The Moon administration is trying to build trust with the North in the hope this will lead to talks about its nuclear weapons program — although Kim’s regime has made it clear that this is not an inter-Korean issue.
That process has gained extra urgency as Trump and his aides have talked increasingly about using military options to teach North Korea the error of its ways.
“When our government has talked to the Trump administration, we have always emphasized that the Olympics can be an excuse for North Korea to come out for talks,” said Kim Hong-gul, the son of former South Korean president Kim Dae-jung, who won the Nobel Peace Prize for meeting Kim Jong Il in 2000. Kim Hong-gul met the current North Korean leader at Kim Jong Il’s funeral in 2011 and is an influential voice on inter-Korean relations in the ruling Democratic Party.
“Our government has even more reason than ever to talk to North Korea because the stakes are now so much higher,” he said. “We need to make sure war doesn’t break out.”

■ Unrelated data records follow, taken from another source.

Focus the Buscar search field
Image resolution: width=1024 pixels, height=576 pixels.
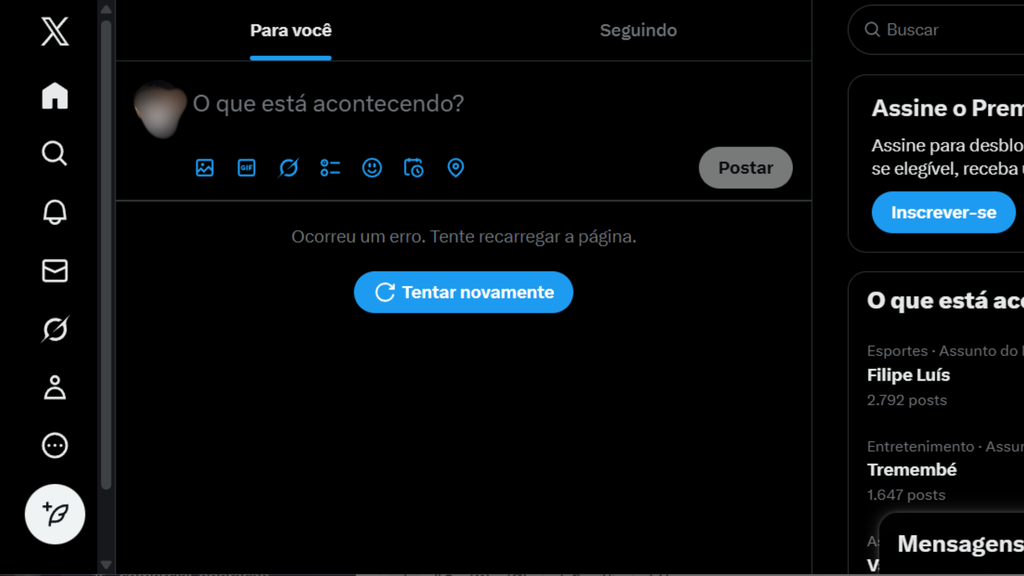[940, 30]
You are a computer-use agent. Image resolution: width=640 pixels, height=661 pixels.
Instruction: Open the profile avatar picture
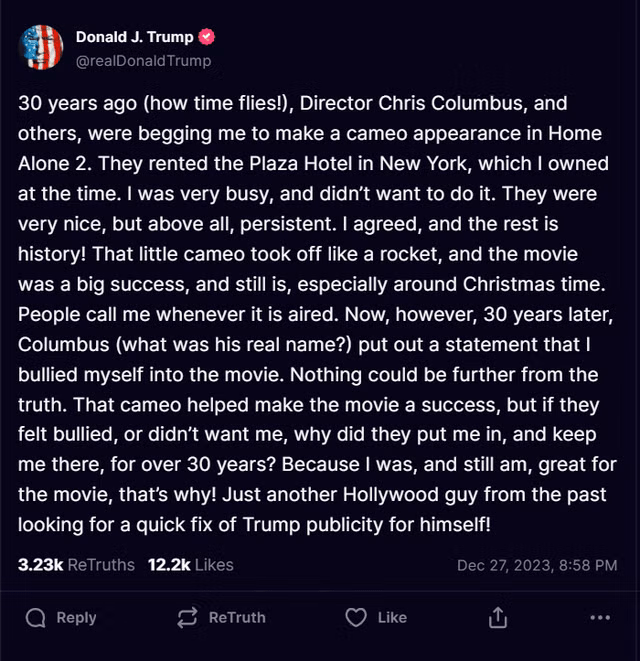tap(42, 48)
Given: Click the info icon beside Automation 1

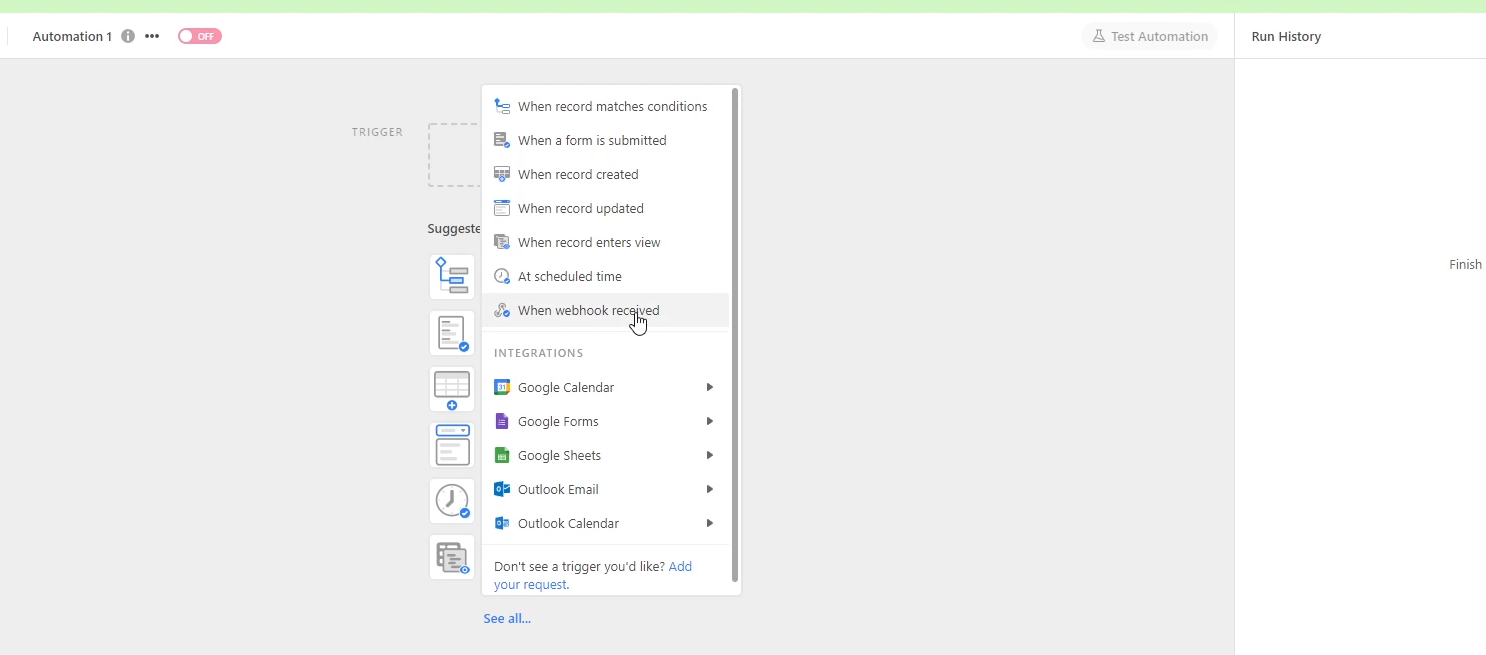Looking at the screenshot, I should [128, 36].
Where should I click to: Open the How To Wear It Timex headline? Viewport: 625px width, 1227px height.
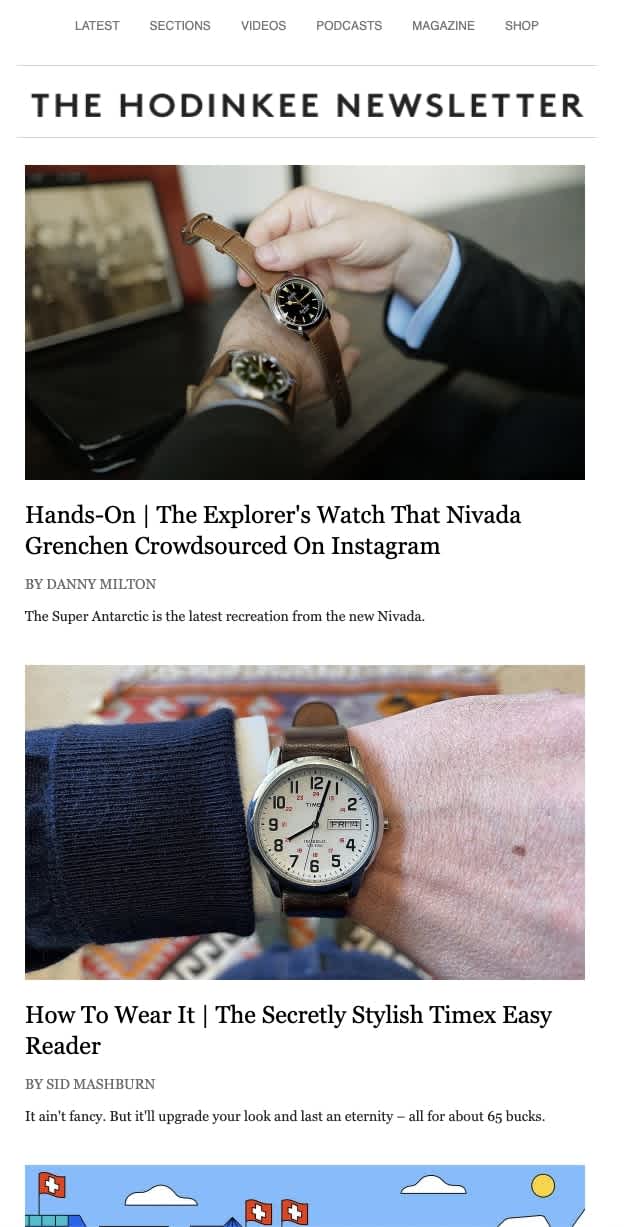click(x=288, y=1030)
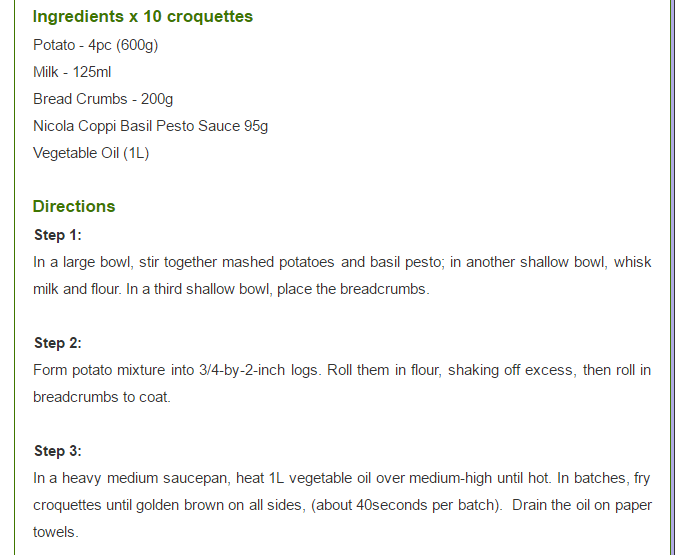
Task: Click the "Vegetable Oil (1L)" ingredient line
Action: click(x=91, y=153)
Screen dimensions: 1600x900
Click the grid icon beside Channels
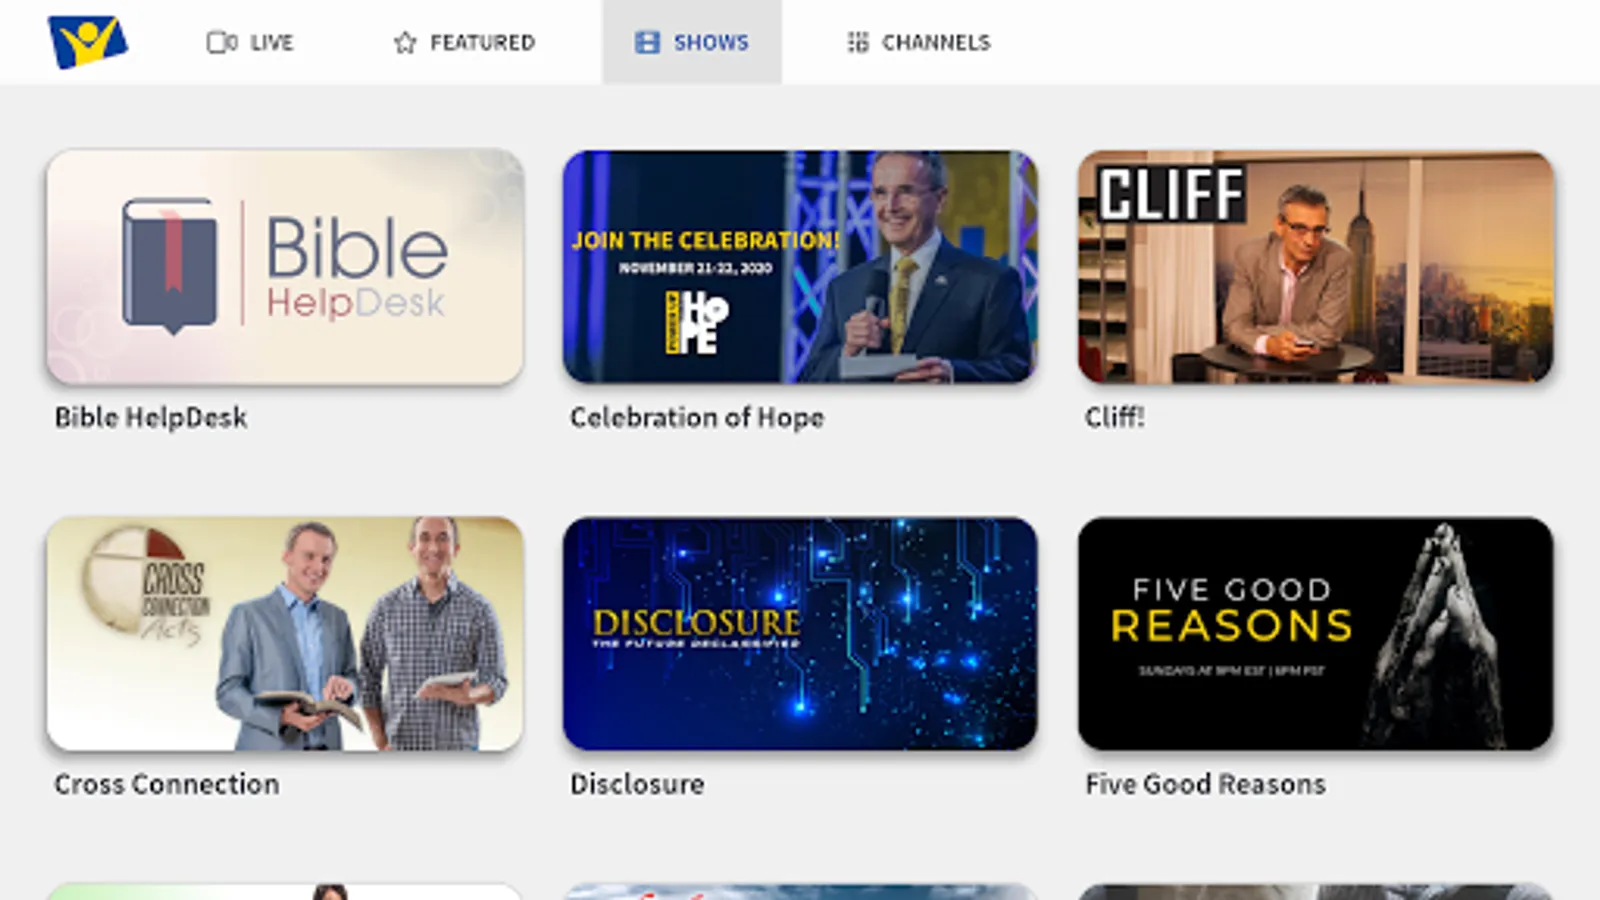(857, 42)
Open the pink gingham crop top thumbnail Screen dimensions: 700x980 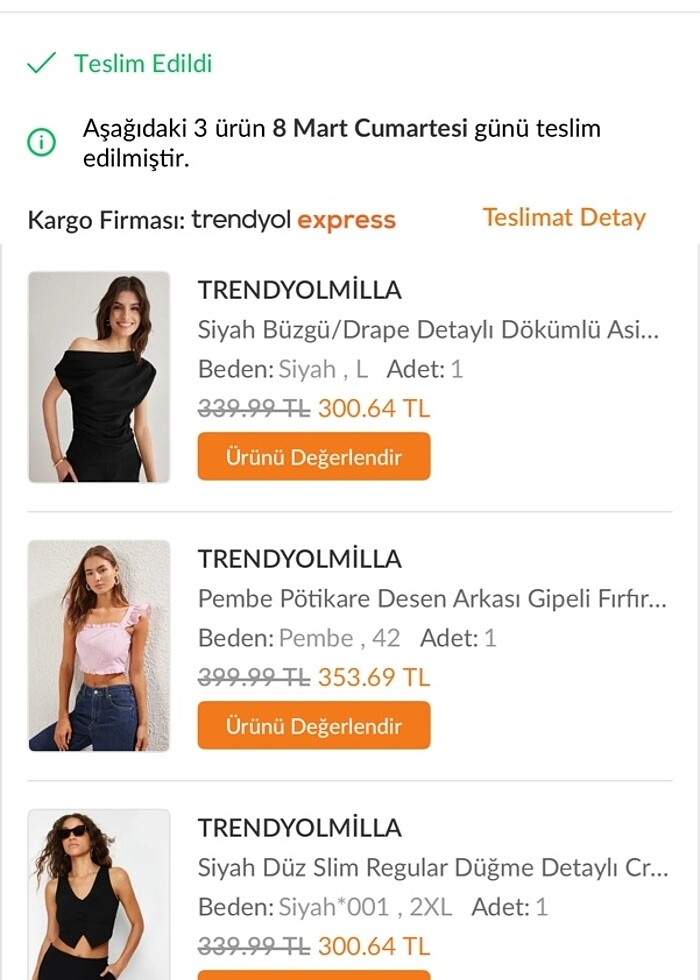pos(99,646)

That could also be the reason for Kim Jong Un’s change of heart, said Cheong Seong-chang, an expert on North Korea’s leadership at the Sejong Institute near Seoul.
“Kim Jong Un bragged about the nuclear button on his desk but he can’t rule out the chance that the United States will resort to military options, so he might be trying to buy some time,” Cheong said.
But it could also be because international sanctions are starting to hurt. Regular visitors to North Korea say China has cracked down on border trade to a surprising extent, conducting thorough inspections of all goods going into and coming out of North Korea.
In the short term, this has made life better for the elite of Pyongyang: They are eating fresh fish and enjoying 24-hour electricity thanks to the bans on seafood and coal exports.
There are signs of stresses in the economy, including temporary blips in foreign exchange rates, the visitors say.
There are plenty of ways Moon’s efforts could go off the rails.
Immediately after the Olympics, South Korea and the United States are set to begin their postponed military drills, which in recent years have included practicing decapitation strikes on North Korea’s leadership.
Chun Yung-woo, a hawkish national security adviser, said this short-term reprieve could lead to longer term problems.
“Once all the diplomatic options have been exhausted,” Chun said, “Moon will have even fewer options left for dealing with North Korea.”
That, analysts say, could embolden Trump aides like national security adviser H.R. McMaster, who argues that time for dealing with North Korea is running out. And it will be much harder then for Moon to flatter Trump into thinking otherwise.